I have always had a comments section on my website since its early days. Originally, my website was written as a set of PHP pages. Back then, I had a PHP page that served as the comment form. So later when I switched to Common Lisp, I rewrote the comment form in it.
It's a single, self-contained server side program that fits in a single file [1]. It runs as a service [2] on the web server [2], serves the comment and subscriber forms, accepts the form submissions and writes them to text files on the web server.
[1] https://github.com/susam/susam.net/blob/0.4.0/form.lisp
[2] https://github.com/susam/susam.net/blob/0.4.0/etc/form.servi...
[3] https://github.com/susam/susam.net/blob/0.4.0/etc/nginx/http...
Nice! So you weren't forced to rewrite a comments solution when you shifted to an SSG, you just coincidentally had to do them at the same time?
It looks like you did exactly what Jeff did: got fed up with big excessive server sides and went the opposite way and deployed and wrote your own minimal server side solutions instead.
There's nothing wrong with that, but what problem were you solving with the SSG part of that solution?
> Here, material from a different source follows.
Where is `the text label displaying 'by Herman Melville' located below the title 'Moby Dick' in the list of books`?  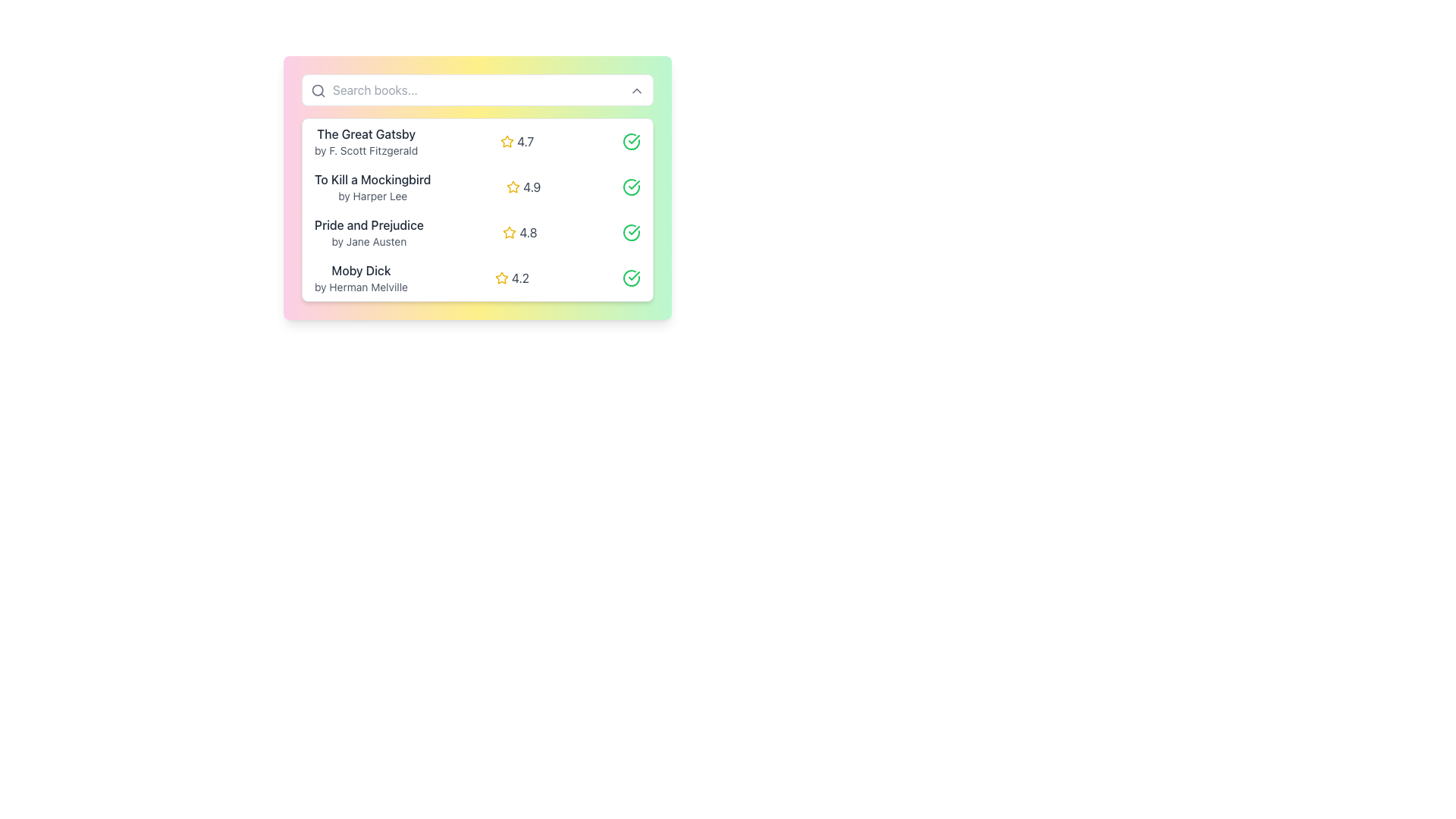
the text label displaying 'by Herman Melville' located below the title 'Moby Dick' in the list of books is located at coordinates (360, 287).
Why would you choose to pregenerate a bunch of stuff which might never get used any time anyone comments or updates your website, when you have the compute and processes to generate HTML from markdown and comments on demand?
The common sales points for SSGs are often:
- SSGs are easier (doesn't apply to you because you had to rewrite all your comment stuff anyway)
- cheaper (doesn't apply to you since you're already running a server for comments, and markdown SSR on top would be minimal)
- fewer dependencies (doesn't apply to you, the SSG you use is an added dependency to your existing server)
This largely applies to Jeff's site too.
Don't get me wrong, from a curious nerd perspective, SSGs presented the fun challenge of trying to make them interactive. But now, in 2026, they seem architecturally inappropriate for all but the most static of leaflet sites.